What you need to do> Your task is to print every entry below exactly as given.
Provided data section start
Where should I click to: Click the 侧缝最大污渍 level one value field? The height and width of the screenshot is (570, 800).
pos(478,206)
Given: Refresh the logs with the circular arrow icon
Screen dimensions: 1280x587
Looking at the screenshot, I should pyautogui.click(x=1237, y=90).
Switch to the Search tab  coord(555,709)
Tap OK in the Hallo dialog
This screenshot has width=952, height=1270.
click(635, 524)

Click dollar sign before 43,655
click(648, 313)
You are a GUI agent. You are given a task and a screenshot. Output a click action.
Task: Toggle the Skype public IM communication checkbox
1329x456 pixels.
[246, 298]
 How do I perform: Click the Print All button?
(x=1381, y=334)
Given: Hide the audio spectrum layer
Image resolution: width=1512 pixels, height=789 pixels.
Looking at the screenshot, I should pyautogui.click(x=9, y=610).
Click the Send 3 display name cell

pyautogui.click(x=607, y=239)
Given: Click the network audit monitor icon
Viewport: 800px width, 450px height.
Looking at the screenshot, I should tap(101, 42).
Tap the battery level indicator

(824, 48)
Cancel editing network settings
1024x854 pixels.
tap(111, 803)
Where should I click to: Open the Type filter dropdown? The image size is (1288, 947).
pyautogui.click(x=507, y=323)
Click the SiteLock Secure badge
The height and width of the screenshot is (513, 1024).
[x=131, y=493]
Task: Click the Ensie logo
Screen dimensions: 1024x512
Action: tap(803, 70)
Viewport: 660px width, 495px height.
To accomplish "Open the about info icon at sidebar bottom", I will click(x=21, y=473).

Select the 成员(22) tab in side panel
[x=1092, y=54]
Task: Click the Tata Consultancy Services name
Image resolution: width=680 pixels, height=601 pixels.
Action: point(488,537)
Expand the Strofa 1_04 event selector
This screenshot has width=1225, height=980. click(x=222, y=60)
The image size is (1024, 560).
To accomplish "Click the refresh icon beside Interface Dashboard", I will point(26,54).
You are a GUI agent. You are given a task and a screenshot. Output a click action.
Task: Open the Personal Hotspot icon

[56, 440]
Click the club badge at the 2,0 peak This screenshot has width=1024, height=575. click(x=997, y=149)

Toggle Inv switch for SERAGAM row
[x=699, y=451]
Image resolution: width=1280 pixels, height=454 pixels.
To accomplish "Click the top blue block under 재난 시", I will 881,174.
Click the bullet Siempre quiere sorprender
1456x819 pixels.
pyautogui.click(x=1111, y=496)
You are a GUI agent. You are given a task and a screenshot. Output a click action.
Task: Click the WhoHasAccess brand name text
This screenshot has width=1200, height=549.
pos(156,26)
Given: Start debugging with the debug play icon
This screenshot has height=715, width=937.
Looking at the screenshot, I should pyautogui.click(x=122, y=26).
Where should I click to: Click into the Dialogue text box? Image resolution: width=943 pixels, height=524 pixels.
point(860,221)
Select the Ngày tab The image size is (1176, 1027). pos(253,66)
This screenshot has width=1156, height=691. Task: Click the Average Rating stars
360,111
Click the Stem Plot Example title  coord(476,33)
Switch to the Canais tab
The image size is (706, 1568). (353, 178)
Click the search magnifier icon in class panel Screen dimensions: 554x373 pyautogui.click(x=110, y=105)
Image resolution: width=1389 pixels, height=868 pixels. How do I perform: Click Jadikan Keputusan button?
Provided data section end
Response below>
Where should I click to: Click the 侧缝最大污渍 level one value field? The height and width of the screenshot is (570, 800).
pos(478,206)
Given: Refresh the logs with the circular arrow icon
Screen dimensions: 1280x587
Looking at the screenshot, I should pyautogui.click(x=1237, y=90).
Switch to the Search tab  coord(555,709)
Tap OK in the Hallo dialog
This screenshot has width=952, height=1270.
click(635, 524)

Click dollar sign before 43,655
click(648, 313)
You are a GUI agent. You are given a task and a screenshot. Output a click action.
Task: Toggle the Skype public IM communication checkbox
1329x456 pixels.
[246, 298]
 How do I perform: Click the Print All button?
(x=1381, y=334)
Given: Hide the audio spectrum layer
Image resolution: width=1512 pixels, height=789 pixels.
Looking at the screenshot, I should pyautogui.click(x=9, y=610).
Click the Send 3 display name cell

pyautogui.click(x=607, y=239)
Given: Click the network audit monitor icon
Viewport: 800px width, 450px height.
Looking at the screenshot, I should tap(101, 42).
Tap the battery level indicator

(824, 48)
Cancel editing network settings
1024x854 pixels.
tap(111, 803)
Where should I click to: Open the Type filter dropdown? The image size is (1288, 947).
pyautogui.click(x=507, y=323)
Click the SiteLock Secure badge
The height and width of the screenshot is (513, 1024).
[x=131, y=493]
Task: Click the Ensie logo
Screen dimensions: 1024x512
Action: tap(803, 70)
Viewport: 660px width, 495px height.
To accomplish "Open the about info icon at sidebar bottom", I will click(x=21, y=473).

Select the 成员(22) tab in side panel
[x=1092, y=54]
Task: Click the Tata Consultancy Services name
Image resolution: width=680 pixels, height=601 pixels.
Action: point(488,537)
Expand the Strofa 1_04 event selector
This screenshot has width=1225, height=980. click(x=222, y=60)
The image size is (1024, 560).
To accomplish "Click the refresh icon beside Interface Dashboard", I will point(26,54).
You are a GUI agent. You are given a task and a screenshot. Output a click action.
Task: Open the Personal Hotspot icon

[56, 440]
Click the club badge at the 2,0 peak This screenshot has width=1024, height=575. click(x=997, y=149)

Toggle Inv switch for SERAGAM row
[x=699, y=451]
Image resolution: width=1280 pixels, height=454 pixels.
To accomplish "Click the top blue block under 재난 시", I will 881,174.
Click the bullet Siempre quiere sorprender
1456x819 pixels.
pyautogui.click(x=1111, y=496)
You are a GUI agent. You are given a task and a screenshot. Output a click action.
Task: Click the WhoHasAccess brand name text
This screenshot has width=1200, height=549.
pos(156,26)
Given: Start debugging with the debug play icon
This screenshot has height=715, width=937.
Looking at the screenshot, I should pyautogui.click(x=122, y=26).
Where should I click to: Click into the Dialogue text box? Image resolution: width=943 pixels, height=524 pixels.
point(860,221)
Select the Ngày tab The image size is (1176, 1027). pos(253,66)
This screenshot has width=1156, height=691. Task: Click the Average Rating stars
360,111
Click the Stem Plot Example title  coord(476,33)
Switch to the Canais tab
The image size is (706, 1568). (353, 178)
Click the search magnifier icon in class panel Screen dimensions: 554x373 pyautogui.click(x=110, y=105)
Image resolution: width=1389 pixels, height=868 pixels. How do I perform: Click Jadikan Keputusan button?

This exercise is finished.